- What you are asked to do: Rewrite the lines starting at "Select the 区块链 common tag" and ending at "This screenshot has width=1024, height=461.", swapping "orange" for "yellow" and keeping everything else the same.

- Records from a dataset:
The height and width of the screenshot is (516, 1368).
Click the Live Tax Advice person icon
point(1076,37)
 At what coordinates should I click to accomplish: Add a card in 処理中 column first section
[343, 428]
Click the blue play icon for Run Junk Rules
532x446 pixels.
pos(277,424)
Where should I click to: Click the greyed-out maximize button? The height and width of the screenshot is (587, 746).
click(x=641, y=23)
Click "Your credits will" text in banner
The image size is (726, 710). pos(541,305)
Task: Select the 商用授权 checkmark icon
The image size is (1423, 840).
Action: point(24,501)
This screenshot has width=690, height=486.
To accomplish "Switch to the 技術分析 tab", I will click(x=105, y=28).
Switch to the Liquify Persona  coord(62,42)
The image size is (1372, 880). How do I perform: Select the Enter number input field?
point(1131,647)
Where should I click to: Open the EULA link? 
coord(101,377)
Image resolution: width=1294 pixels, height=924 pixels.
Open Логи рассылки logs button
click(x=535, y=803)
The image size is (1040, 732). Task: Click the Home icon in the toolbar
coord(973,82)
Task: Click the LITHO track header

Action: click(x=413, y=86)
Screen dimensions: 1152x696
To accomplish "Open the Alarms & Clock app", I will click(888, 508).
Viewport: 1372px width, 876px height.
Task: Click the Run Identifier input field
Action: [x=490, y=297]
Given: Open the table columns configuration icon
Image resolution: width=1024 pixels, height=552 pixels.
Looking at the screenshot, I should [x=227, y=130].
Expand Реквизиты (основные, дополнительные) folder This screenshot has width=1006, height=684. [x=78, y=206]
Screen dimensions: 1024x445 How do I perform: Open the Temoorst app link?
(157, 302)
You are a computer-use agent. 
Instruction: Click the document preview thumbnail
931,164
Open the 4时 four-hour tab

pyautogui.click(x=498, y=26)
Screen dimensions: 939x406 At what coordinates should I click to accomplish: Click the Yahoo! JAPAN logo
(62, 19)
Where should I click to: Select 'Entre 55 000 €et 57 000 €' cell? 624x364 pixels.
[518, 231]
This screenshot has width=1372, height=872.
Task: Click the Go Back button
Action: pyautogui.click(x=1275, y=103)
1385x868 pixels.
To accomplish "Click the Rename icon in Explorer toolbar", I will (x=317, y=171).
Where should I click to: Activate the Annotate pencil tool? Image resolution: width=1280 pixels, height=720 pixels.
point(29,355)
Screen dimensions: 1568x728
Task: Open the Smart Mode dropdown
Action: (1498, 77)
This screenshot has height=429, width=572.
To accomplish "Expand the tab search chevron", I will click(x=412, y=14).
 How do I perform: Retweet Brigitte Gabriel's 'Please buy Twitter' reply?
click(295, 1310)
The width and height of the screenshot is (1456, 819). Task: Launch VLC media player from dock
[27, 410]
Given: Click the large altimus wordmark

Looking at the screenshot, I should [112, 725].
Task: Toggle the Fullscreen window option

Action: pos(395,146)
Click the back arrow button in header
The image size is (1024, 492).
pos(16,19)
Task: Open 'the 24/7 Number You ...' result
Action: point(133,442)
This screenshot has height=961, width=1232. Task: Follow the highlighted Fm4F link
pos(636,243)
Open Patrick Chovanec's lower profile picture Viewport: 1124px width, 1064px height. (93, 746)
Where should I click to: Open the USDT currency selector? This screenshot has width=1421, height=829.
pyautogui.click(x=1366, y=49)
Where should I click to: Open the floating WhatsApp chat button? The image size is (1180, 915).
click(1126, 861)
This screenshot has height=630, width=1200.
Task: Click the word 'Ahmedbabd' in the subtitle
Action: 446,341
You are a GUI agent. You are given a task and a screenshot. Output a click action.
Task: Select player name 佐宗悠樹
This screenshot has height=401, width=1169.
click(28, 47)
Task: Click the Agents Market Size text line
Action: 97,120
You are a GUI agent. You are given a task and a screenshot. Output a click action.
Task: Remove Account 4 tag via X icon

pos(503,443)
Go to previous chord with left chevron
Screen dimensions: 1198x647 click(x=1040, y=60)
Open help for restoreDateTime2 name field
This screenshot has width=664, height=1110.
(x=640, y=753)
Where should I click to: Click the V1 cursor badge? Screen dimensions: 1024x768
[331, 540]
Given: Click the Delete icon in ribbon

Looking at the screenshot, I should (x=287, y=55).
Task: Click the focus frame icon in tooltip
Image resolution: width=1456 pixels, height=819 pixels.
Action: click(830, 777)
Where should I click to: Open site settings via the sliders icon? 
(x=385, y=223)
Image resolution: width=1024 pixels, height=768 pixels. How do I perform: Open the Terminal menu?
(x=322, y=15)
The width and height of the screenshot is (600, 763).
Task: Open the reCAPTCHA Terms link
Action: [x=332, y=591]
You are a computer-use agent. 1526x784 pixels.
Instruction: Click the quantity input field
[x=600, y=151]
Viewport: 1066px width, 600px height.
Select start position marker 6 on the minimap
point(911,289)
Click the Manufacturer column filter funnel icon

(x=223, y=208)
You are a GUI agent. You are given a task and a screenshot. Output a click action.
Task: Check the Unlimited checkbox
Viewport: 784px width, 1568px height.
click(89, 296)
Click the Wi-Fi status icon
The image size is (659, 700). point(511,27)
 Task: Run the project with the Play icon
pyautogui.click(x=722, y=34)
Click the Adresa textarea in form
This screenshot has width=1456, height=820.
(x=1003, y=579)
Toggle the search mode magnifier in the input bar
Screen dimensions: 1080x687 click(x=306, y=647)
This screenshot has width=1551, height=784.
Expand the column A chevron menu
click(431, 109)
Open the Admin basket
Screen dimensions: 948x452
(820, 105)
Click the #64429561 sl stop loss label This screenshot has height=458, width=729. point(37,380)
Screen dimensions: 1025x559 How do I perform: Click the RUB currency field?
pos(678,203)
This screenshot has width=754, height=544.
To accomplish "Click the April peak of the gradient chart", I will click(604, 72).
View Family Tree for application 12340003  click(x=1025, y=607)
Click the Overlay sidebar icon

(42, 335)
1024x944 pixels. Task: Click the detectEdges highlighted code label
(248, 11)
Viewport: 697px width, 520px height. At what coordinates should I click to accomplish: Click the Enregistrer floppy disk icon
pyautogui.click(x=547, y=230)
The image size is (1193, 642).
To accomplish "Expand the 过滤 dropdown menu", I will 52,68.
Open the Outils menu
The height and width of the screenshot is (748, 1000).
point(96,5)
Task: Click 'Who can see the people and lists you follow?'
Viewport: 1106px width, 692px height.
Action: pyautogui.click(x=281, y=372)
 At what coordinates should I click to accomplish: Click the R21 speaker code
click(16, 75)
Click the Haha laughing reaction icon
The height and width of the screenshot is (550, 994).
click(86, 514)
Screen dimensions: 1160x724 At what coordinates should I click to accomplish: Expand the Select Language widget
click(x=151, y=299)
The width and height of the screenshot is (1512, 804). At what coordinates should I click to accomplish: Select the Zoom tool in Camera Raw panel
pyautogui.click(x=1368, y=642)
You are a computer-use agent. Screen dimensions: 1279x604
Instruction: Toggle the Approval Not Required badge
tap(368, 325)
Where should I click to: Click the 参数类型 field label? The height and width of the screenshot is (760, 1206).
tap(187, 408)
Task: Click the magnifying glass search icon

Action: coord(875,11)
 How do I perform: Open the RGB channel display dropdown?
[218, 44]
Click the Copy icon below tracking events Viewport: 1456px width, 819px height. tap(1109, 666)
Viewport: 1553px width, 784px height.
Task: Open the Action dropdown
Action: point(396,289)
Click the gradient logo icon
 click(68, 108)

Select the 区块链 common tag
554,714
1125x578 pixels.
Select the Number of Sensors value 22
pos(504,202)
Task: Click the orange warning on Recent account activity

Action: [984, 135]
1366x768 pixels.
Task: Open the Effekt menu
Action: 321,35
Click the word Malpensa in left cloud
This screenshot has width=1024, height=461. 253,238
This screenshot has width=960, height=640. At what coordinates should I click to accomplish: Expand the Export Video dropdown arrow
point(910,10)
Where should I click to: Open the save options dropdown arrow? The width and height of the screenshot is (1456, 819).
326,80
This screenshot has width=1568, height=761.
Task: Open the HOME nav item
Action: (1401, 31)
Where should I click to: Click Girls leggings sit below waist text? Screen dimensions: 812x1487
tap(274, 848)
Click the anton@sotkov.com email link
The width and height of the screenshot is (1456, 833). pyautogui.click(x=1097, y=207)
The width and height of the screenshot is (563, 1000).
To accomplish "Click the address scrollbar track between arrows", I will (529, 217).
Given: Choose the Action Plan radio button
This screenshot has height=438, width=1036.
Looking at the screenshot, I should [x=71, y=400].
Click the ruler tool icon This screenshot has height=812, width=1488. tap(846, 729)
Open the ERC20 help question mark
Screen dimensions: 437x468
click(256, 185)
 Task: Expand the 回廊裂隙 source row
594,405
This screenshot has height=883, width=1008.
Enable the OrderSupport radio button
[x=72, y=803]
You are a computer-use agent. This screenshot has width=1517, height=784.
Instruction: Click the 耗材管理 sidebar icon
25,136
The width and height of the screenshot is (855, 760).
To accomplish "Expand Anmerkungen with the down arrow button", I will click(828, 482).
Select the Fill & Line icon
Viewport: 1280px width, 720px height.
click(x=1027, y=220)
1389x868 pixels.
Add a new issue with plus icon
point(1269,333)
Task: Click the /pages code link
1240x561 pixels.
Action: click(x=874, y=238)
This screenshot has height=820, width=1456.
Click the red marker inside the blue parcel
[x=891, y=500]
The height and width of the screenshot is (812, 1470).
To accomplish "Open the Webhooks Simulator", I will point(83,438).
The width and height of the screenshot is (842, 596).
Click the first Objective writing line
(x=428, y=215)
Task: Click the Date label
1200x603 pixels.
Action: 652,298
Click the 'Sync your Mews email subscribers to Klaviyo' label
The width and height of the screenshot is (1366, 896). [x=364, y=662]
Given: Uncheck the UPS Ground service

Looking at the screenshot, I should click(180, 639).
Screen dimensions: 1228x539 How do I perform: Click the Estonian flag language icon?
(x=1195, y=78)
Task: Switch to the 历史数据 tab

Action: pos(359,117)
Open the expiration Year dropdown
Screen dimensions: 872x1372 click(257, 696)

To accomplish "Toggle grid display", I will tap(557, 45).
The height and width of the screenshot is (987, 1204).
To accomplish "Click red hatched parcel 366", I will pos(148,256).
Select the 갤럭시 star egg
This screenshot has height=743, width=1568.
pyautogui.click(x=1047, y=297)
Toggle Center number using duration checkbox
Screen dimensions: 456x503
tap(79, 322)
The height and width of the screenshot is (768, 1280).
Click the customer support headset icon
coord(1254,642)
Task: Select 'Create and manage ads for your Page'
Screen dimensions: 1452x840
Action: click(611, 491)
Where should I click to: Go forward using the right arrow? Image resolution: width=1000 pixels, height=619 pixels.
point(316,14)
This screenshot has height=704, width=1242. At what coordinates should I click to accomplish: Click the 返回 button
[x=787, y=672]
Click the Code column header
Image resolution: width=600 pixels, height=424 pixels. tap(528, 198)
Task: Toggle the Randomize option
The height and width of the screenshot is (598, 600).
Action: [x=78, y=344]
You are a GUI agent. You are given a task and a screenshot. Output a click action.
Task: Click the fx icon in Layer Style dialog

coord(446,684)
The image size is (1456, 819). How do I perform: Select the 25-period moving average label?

- Written reply:
Select the 区块链 common tag
554,714
1125x578 pixels.
Select the Number of Sensors value 22
pos(504,202)
Task: Click the yellow warning on Recent account activity

Action: [984, 135]
1366x768 pixels.
Task: Open the Effekt menu
Action: 321,35
Click the word Malpensa in left cloud
This screenshot has width=1024, height=461. 253,238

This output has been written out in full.